Identifying top songs by revenue can provide insight into what customers are listening to and why.

In [None]:
# Question 5 - Top 10 Tracks

with open('../queries/05_top_tracks.sql', 'r') as file:
    query = file.read()

top_tracks = pd.read_sql(query, conn)

top_tracks

Unnamed: 0,TrackId,Name,Artist,Album,Revenue
0,2832,The Woman King,Battlestar Galactica,"Battlestar Galactica, Season 3",3.98
1,2850,The Fix,Heroes,"Heroes, Season 1",3.98
2,2868,Walkabout,Lost,"Lost, Season 1",3.98
3,3177,Hot Girl,The Office,"The Office, Season 1",3.98
4,3200,Gay Witch Hunt,The Office,"The Office, Season 3",3.98
5,3214,Phyllis's Wedding,The Office,"The Office, Season 3",3.98
6,3223,How to Stop an Exploding Man,Heroes,"Heroes, Season 1",3.98
7,3250,Pilot,Aquaman,Aquaman,3.98
8,2820,Occupation / Precipice,Battlestar Galactica,"Battlestar Galactica, Season 3",1.99
9,2821,"Exodus, Pt. 1",Battlestar Galactica,"Battlestar Galactica, Season 3",1.99


**Insight:**

The top 10 songs by revenue are shared between 3 TV series. Customers are buying soundtracks from:
- **Battlestar Galactica, Season 3**
- **The Office Season 1/3**
- **Heroes, Season 1**

The distribution of track revenue is mostly flat. No single track is dominating sales. The highest revenue from a single track is only **$3.98**, which means it was only purchased twice. 

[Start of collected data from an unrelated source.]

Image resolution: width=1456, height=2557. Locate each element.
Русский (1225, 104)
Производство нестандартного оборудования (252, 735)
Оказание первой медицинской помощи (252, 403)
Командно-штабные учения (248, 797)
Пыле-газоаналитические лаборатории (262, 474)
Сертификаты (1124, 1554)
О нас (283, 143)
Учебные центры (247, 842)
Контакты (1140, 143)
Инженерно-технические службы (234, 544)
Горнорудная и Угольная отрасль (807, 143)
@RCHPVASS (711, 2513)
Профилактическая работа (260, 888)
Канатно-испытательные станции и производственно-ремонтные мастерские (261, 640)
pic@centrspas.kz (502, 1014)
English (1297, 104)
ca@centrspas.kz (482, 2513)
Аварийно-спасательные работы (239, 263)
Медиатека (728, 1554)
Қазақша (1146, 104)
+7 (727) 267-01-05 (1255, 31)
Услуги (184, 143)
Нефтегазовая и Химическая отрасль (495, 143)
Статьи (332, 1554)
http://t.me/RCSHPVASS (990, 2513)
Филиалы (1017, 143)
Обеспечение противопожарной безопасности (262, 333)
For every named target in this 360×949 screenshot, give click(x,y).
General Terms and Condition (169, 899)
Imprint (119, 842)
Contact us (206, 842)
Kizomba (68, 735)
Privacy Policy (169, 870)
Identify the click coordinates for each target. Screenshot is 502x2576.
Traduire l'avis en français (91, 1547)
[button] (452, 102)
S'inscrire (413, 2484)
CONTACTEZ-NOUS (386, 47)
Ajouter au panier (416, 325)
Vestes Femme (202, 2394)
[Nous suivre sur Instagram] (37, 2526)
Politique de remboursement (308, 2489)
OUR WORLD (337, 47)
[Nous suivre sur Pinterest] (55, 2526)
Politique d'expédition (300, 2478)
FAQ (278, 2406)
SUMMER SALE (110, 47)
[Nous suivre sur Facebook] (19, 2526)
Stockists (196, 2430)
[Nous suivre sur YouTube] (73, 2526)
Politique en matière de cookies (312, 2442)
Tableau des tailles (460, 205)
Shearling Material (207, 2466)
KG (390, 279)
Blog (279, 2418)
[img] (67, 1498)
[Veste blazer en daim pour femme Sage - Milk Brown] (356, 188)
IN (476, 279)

Customers are mostly buying individual tracks and their listening preferences are not overlapping. 

---

## Question 6: Which music genres generate the most revenue?

**Business Question:**

Looking at which genres are generating the most revenue can inform what the store stock going forward. 

In [70]:

with open('../queries/06_top_genres.sql', 'r') as file:
    query = file.read()

top_genres = pd.read_sql(query, conn)

display(top_genres)

top_5_genres = top_genres['Revenue'].sum()
top_5_pct = (top_5_genres / total_revenue['Revenue'].iloc[0]) * 100
print(f"Top 5 genres account for {top_5_pct:.2f}% of total revenue")

Unnamed: 0,Genre,Revenue
0,Rock,826.65
1,Latin,382.14
2,Metal,261.36
3,Alternative & Punk,241.56
4,TV Shows,93.53


Top 5 genres account for 77.52% of total revenue


**Insight**

**Rock** has the highest genre revenue at **$826.65**, followed by **Latin ($382.14)**, and **Metal ($261.36)**. The top 5 genres account for **77.52%** of total sales.

This information can guide marketing and merchandising decisions by highlighting popular genres. 

Customers purchasing tracks within these genres could be shown similar popular tracks within the genre to encourage additional sales.